*EXERCISE PROMPT*
All records below must be reproduced exactly, although any pictures they contain are to be omitted.
───── TASK INPUTS ─────
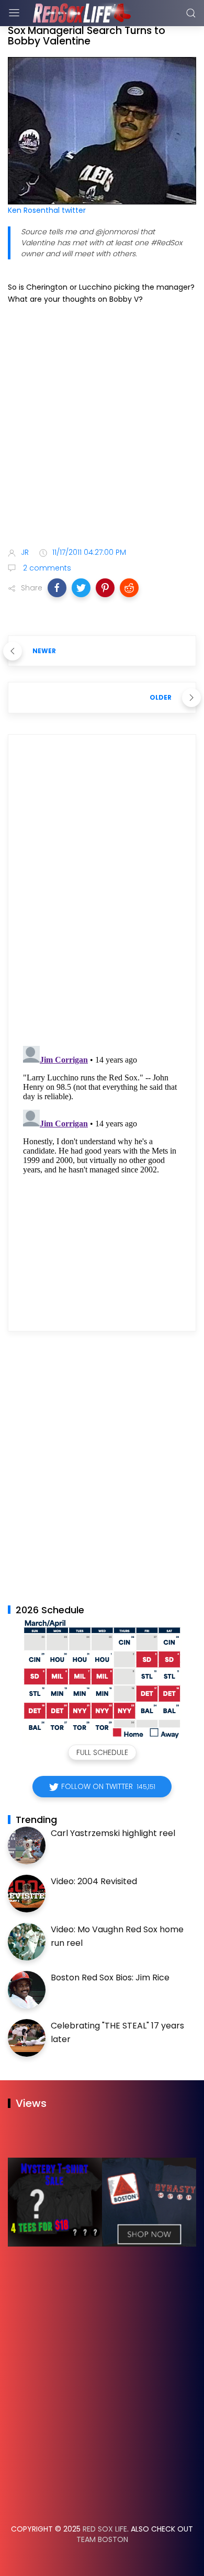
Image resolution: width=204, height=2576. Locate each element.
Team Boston (102, 2539)
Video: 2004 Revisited (94, 1881)
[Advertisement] (102, 428)
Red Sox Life (105, 2529)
─────
*RESULT FOR THIS TASK*
Image resolution: width=204, height=2576. Locate each element.
Team Boston (102, 2539)
Video: 2004 Revisited (94, 1881)
[Advertisement] (102, 428)
Red Sox Life (105, 2529)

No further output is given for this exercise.